The Tenderness of Stones by Marion Fayolle
New York. New York Review Books. 2019. 135 pages.
Beginning with the burial of a father’s lung, Marion Fayolle crafts a remarkable allegorical journey of family, illness, and loss in this idiosyncratic and ultimately wrenching graphic memoir in which, piece by piece, the father’s body and life are stripped away.
Fayolle’s prose style is narratively straightforward but surreal and evocative in content with few speech bubbles and many text-free pages. Her use of line, crosshatching, and color underscore every element of the narrative and elegantly depict each character. Frequently she fills, to great effect, a single page with one spectacular drawing repeated in variation, as with the family members occupying a tree in different positions and combinations, or a large repeated image of the father in silhouette with family members interacting with him. These drawings add depth to the narrative and move it along while the lack of text entices the reader’s imagination.

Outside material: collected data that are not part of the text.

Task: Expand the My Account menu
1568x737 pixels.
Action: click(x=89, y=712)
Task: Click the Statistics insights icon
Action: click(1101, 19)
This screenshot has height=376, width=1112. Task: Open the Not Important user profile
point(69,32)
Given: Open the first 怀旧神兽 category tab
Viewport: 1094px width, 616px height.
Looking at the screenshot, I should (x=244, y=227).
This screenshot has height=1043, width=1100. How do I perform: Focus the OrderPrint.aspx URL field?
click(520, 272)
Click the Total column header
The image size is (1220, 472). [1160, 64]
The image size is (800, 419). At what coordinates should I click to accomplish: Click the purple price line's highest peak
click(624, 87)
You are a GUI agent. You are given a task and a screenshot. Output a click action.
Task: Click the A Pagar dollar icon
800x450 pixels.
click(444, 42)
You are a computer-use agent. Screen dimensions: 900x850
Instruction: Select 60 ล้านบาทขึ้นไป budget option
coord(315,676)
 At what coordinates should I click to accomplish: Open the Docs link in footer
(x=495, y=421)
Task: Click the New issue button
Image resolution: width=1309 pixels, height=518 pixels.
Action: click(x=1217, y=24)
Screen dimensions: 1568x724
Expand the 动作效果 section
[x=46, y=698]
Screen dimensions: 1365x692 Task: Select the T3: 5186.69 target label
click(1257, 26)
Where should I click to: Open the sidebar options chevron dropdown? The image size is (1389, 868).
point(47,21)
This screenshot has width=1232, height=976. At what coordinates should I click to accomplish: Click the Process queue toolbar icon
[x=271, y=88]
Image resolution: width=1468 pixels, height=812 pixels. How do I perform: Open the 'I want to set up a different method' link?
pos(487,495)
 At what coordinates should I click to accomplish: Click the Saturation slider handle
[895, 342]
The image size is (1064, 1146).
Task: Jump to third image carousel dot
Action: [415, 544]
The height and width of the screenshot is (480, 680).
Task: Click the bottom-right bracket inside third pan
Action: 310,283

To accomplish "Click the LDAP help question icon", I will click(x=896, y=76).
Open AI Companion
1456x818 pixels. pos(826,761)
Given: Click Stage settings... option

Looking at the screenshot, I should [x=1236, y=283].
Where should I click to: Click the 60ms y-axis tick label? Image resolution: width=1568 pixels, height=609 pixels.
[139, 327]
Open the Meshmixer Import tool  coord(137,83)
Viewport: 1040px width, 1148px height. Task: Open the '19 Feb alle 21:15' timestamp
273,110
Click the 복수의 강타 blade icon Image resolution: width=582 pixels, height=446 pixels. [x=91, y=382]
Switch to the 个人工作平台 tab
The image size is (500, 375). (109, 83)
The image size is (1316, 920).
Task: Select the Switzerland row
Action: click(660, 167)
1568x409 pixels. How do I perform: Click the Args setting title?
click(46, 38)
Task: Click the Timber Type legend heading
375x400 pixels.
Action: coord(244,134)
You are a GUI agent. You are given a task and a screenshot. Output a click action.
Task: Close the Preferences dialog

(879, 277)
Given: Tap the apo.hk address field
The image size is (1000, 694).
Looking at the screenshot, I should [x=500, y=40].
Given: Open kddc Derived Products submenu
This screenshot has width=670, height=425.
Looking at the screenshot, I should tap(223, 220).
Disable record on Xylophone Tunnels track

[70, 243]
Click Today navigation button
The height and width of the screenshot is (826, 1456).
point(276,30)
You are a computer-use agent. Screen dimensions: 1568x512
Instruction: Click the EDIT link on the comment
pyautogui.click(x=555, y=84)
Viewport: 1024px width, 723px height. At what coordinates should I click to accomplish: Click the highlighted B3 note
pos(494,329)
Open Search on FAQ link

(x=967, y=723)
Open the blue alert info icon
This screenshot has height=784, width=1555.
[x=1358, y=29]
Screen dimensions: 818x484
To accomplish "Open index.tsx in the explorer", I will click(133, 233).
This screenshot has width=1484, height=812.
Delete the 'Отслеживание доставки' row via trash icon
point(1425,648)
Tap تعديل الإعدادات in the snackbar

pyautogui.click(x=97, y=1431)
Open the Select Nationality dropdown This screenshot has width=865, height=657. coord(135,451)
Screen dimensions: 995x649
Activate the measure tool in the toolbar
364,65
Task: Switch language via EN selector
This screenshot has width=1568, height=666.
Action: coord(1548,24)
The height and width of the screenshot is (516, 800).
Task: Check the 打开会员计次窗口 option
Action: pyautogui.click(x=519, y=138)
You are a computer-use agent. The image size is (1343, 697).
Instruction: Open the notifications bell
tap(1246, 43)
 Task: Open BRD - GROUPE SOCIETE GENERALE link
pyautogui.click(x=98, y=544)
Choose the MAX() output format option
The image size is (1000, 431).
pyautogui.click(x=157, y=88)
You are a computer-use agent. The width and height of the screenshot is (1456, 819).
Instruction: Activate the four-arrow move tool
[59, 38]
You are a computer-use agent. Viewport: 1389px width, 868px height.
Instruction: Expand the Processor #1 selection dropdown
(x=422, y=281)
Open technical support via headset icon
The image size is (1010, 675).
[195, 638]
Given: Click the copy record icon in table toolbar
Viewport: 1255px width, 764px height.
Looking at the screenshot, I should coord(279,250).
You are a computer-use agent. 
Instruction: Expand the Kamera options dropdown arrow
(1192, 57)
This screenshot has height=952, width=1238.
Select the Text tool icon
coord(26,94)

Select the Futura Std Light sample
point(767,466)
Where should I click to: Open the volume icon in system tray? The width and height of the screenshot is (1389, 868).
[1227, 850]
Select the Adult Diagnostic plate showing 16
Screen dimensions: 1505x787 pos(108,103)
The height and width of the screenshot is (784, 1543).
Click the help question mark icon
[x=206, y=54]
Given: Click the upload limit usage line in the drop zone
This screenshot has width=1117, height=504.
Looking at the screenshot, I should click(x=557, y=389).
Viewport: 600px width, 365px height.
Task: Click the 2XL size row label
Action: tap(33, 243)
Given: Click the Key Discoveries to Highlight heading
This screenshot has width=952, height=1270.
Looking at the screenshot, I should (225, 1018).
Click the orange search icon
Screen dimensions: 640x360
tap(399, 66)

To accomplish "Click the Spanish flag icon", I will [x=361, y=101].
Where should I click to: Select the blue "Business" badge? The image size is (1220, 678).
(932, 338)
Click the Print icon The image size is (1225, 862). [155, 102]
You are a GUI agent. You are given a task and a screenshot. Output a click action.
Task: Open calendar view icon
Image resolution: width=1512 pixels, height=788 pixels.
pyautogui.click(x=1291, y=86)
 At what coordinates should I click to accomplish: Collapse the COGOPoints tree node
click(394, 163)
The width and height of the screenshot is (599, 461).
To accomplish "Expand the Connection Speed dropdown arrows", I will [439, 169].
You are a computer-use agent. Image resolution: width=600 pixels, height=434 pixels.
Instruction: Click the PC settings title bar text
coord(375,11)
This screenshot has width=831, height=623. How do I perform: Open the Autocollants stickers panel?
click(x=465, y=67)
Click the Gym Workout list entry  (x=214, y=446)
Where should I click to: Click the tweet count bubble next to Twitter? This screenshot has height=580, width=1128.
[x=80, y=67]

If there is a form of expressionism unique to graphic novels, Fayolle has refined it; it is apparent from the outset as the family struggles with the overwhelming metaphoric weight of a father’s illness while the children labor to carry his oversized lung to its burial. At one point, she creates a metafictional moment as the family draws a speech bubble that they shift about for four pages to illustrate that the father has lost the power to communicate and only they can fill in his captions. The bubbles are, of course, blank. As the father loses more of himself, his nose, his mouth, his mobility, he reverts to infancy, and the family must respond to his every need.
The characters are few, only the nuclear family—the father, mother, sister, and brother—and the people in white who come to care for the father and are eventually dismissed by the family. But central is the first-person narrator, the daughter, and her relationship with her father. Affection mixed with resentment, respect with disdain, and clarity with denial all characterize the phases through which she moves, in the narrative march toward the inevitable end.
Fayolle has brilliantly captured the stages of caring for a dying loved one and the confusion of emotions that accompany the process. Her memoir is a profound work of beauty and understanding as it narrates and depicts the process of illness and mourning. It calls out to be read again and again.